Поэтому для меня просмотр фотографий — это прежде всего приятное занятие, как, очевидно, и для Ли Фридлендера. Фридлендер, будучи одним из самых лаконичных фотографов в истории, предпочитает, чтобы за него говорили фотографии, но в номере Aperture за 1974 год, он выдал следующую сентенцию. Это один из его наиболее известных и цитируемых афоризмов, который, как мне кажется, идеально суммирует его собственный подход к фотографии: «Удовольствие от хороших фотографий — оно и есть удовольствие от хороших фотографий, как бы эти фотографии ни отличались друг от друга в мелочах».[1]

Но под «удовольствием» нужно также понимать «смысл», поскольку именно это, на мой взгляд, имел в виду Фридлендер, когда бросил эту фразу. Он размышлял (и далеко не праздно) о смысле, о «гении» фотографии. И здесь немедленно возникает парадокс. Любой разговор об универсальном значении или схожести удовольствий в фотографии кажется чрезмерно самонадеянным. У фотографии столько разнообразных целей и применений — творческих, утилитарных, терапевтических, ритуальных — что ее смыслы безусловно должны быть условными и открытыми, меняющимися и преходящими. Поэтому любой смысл, который я обозначаю или рассматриваю, остается моим личным, частным размышлением о том, что фотография значит лично для меня, как практикующего фотографа, любителя этого медиума и человека, твердо верящего в эффективность фотографии как формы искусства. Но в то же время я говорю о частном внутри определенного контекста, общей традиции и коллективного способа мышления о фотографиях. Исходя из всего, что я знаю о Ли Фридлендере, то есть из моего знании его работ — а также работ Уокера Эванса, Роберта Адамса и Анри Картье-Брессона, в числе многих прочих — я могу сказать, что совершенно согласен с этим провокационным высказыванием. Именно удовольствие от хороших фотографий, а также то, какие именно удовольствия предлагают нам хорошие фотографы, я собираюсь исследовать в этой книге.
Но несмотря на то, что просмотр фотографий доставляет удовольствие, это сложное, трансформирующее и часто тревожное ощущение. Это не кристаллизованное удовольствие, поскольку настоящее удовольствие не бывает чистым и фотография, безусловно, не исключение. Как и в случае со многими другими удовольствиями, которые действительно нас обогащают, будь то Эдгар Дега, Рихард Вагнер, горы, пустыни, Элис Манро, Мария Каллас или секс, у фотографии есть свои темные, пугающие и даже опасные стороны.

Во-первых, по своей сути фотография — это глубоко меланхоличный медиум. Говоря о жизни, фотография также неизбежно говорит и о смерти. «Все фотографии — это memento mori», писала покойная Сьюзан Сонтаг.[2] К тому времени, как вы сделаете фотографию, проявите пленку и напечатаете фотографию, а в наше время — загрузите ее на компьютер, запечатленное мгновение уже станет историей. Это не значит, что с помощью фотографии нельзя говорить о современности. Парадоксально, но лучшая тема для фотографии — это именно современная жизнь, однако она быстро становится историей. Если предметом для фотографии (тем, с чем она работает) служит реальность или действительность (то есть то, что находится перед объективом), то темой фотографии является (или должна являться) история в той или иной форме.

Данные для обработки ->
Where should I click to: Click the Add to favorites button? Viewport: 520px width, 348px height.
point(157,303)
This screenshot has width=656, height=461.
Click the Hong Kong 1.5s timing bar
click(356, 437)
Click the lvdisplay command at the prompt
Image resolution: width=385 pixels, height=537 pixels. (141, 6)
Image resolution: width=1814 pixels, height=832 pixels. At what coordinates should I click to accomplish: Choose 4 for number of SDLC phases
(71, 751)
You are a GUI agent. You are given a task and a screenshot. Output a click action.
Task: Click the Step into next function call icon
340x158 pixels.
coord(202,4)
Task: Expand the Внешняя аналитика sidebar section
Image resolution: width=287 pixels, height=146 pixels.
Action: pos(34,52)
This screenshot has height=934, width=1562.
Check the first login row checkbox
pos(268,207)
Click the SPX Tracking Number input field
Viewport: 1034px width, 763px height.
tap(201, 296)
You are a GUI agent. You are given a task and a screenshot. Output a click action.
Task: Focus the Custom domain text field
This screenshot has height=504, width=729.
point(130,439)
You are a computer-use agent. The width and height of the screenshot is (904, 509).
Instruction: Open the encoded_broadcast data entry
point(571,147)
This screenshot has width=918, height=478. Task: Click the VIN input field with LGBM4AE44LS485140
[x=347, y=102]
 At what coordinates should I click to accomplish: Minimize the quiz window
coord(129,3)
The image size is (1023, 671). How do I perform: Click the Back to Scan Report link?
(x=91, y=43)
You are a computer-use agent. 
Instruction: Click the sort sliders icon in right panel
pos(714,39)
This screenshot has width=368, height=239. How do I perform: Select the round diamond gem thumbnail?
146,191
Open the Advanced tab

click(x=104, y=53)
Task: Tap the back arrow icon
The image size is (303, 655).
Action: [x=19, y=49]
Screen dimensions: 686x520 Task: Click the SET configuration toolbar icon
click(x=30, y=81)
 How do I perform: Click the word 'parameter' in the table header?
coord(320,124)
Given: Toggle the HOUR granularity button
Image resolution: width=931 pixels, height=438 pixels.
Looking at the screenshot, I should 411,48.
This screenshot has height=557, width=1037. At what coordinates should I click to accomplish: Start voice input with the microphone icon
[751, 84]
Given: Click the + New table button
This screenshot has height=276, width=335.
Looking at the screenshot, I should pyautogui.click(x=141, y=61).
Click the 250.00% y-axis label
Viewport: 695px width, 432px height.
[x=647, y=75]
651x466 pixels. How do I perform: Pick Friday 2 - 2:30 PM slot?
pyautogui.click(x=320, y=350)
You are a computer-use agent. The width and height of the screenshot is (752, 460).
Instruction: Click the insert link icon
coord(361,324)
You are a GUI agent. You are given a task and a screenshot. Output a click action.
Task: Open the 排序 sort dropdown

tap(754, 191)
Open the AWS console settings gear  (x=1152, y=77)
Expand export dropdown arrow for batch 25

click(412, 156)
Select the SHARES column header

Что сделать ->
A – Перепишите из текста о фотографии кусок между словами «Но несмотря на то, что» и «и даже опасные стороны.», включая их самих.
B – Возьмите строки записей от самого начала до строки с «Image resolution: width=385» включительно и переименуйте в них «Hong Kong» в «Singapore». Больше ничего не меняйте и выведите только эти строки.

Ответы по заданиям ->
A –
Но несмотря на то, что просмотр фотографий доставляет удовольствие, это сложное, трансформирующее и часто тревожное ощущение. Это не кристаллизованное удовольствие, поскольку настоящее удовольствие не бывает чистым и фотография, безусловно, не исключение. Как и в случае со многими другими удовольствиями, которые действительно нас обогащают, будь то Эдгар Дега, Рихард Вагнер, горы, пустыни, Элис Манро, Мария Каллас или секс, у фотографии есть свои темные, пугающие и даже опасные стороны.

B –
Where should I click to: Click the Add to favorites button? Viewport: 520px width, 348px height.
point(157,303)
This screenshot has width=656, height=461.
Click the Singapore 1.5s timing bar
click(356, 437)
Click the lvdisplay command at the prompt
Image resolution: width=385 pixels, height=537 pixels. (141, 6)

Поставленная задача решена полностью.